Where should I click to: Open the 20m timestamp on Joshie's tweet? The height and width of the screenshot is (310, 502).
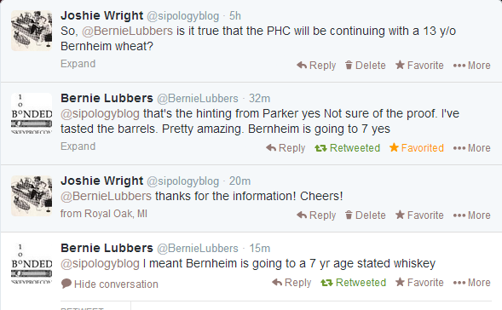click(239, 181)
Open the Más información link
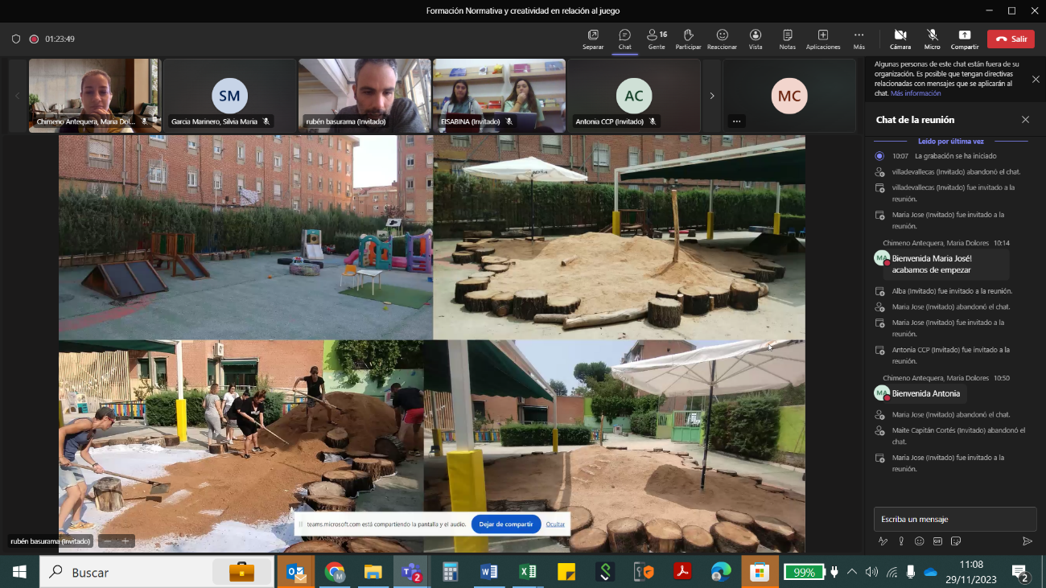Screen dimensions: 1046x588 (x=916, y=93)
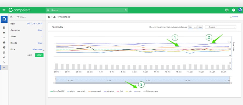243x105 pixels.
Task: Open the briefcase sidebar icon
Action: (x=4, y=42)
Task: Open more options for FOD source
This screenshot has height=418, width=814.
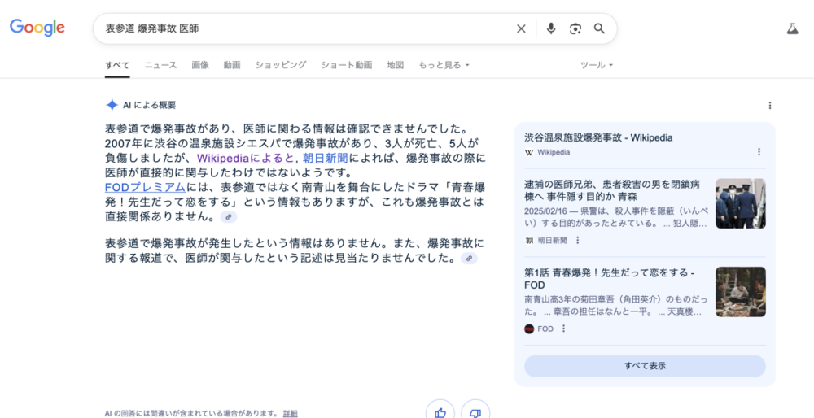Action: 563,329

---

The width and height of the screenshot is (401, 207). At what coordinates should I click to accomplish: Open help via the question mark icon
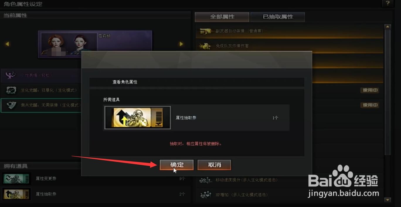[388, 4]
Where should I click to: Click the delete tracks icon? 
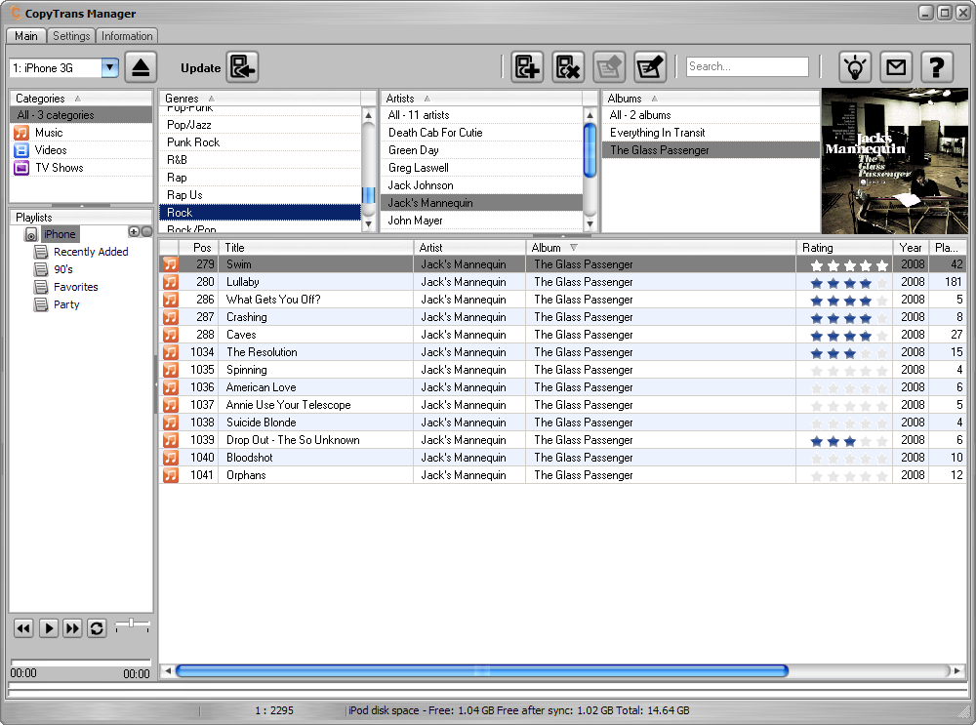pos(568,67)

---

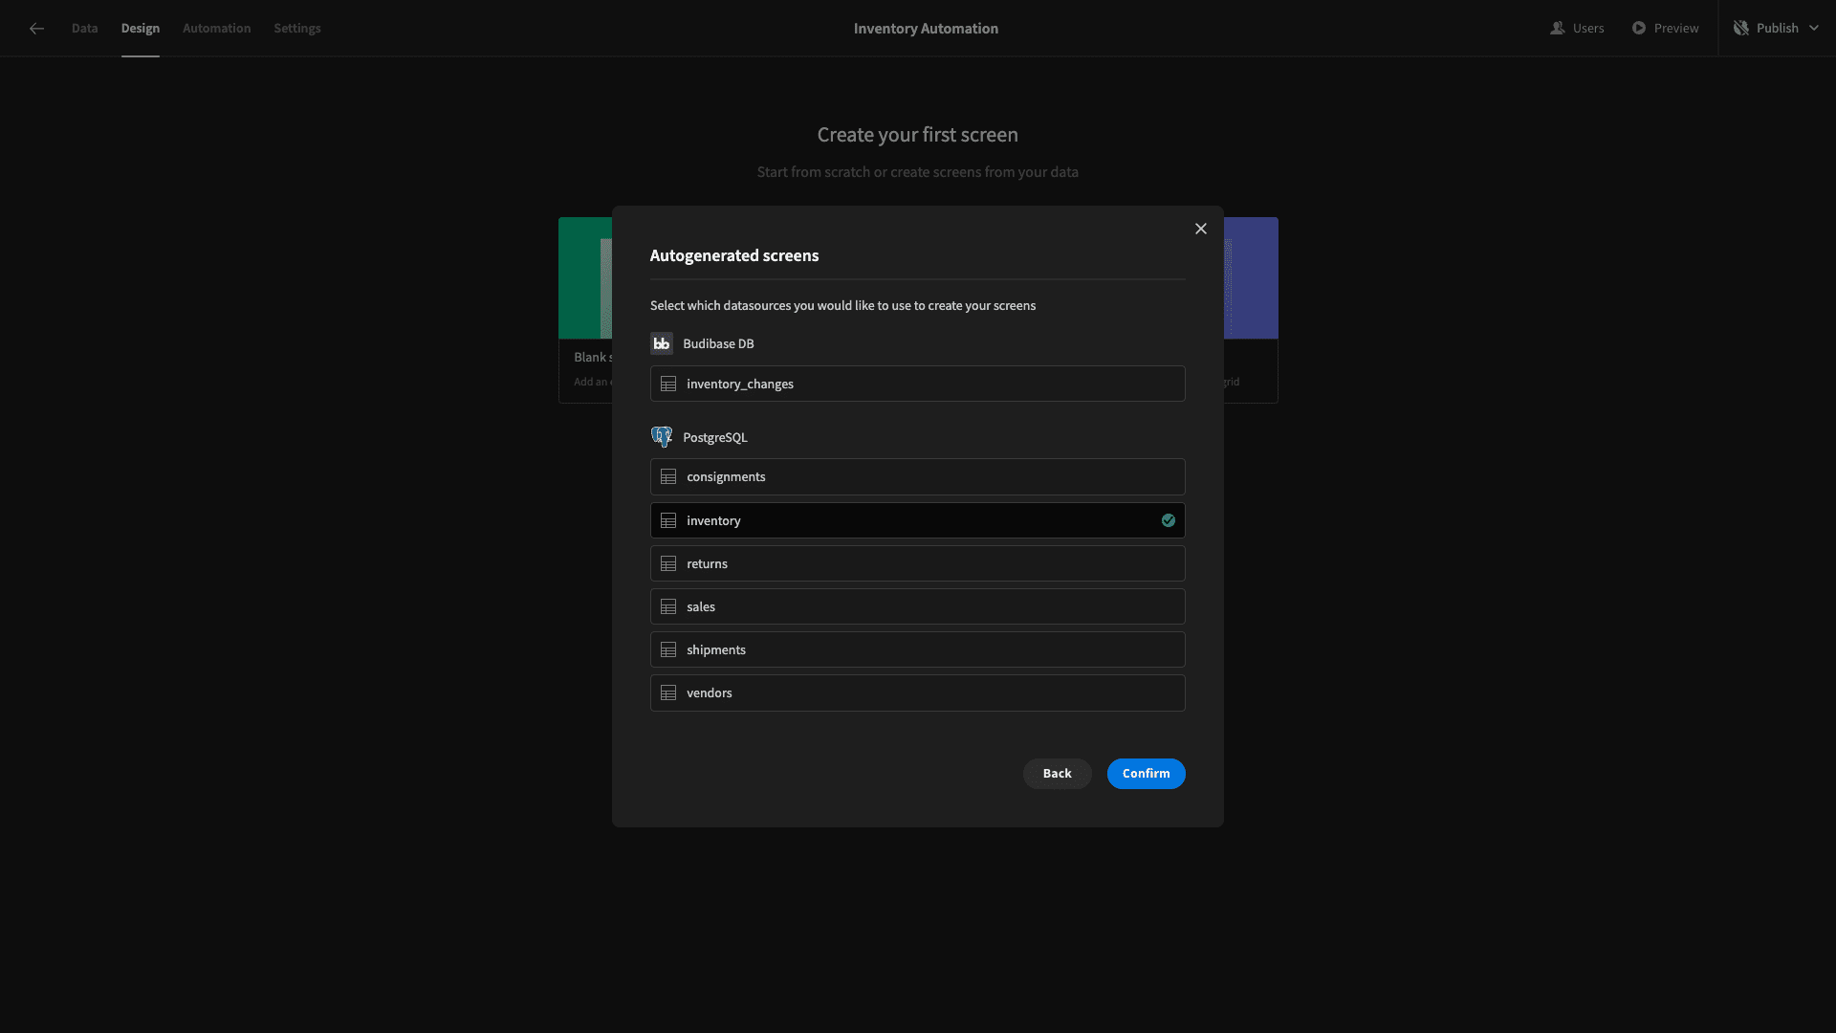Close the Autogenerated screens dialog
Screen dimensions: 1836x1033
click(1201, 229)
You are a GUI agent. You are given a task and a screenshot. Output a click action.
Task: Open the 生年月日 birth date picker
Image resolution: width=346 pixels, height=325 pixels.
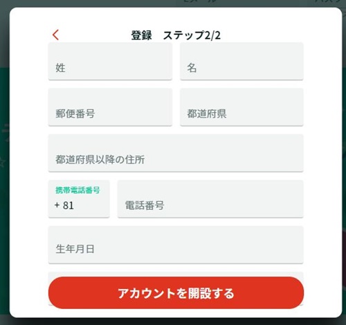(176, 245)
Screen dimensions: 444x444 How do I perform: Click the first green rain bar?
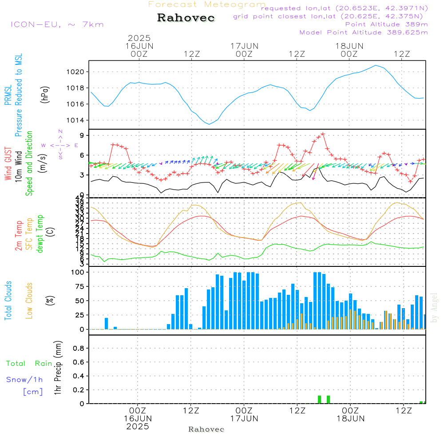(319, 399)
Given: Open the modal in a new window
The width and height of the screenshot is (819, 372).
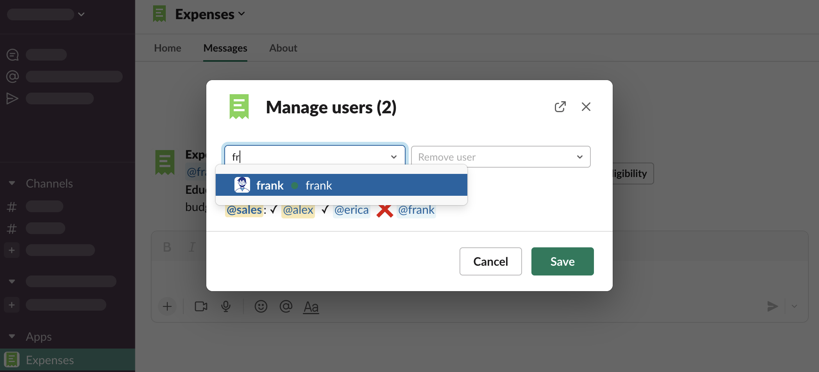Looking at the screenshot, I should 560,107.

## Work required
Copy needed, without pictures: the lines of the listing above from the line containing "Where should I click to: Open" up to and including the line containing "Task: Open more options for FOD source", set down exactly.

## Result of this task
Where should I click to: Open the 20m timestamp on Joshie's tweet? The height and width of the screenshot is (310, 502).
click(239, 181)
Open the Más información link
Screen dimensions: 1046x588 (x=916, y=93)
243x105 pixels.
Task: Open the briefcase sidebar icon
Action: (x=4, y=42)
Task: Open more options for FOD source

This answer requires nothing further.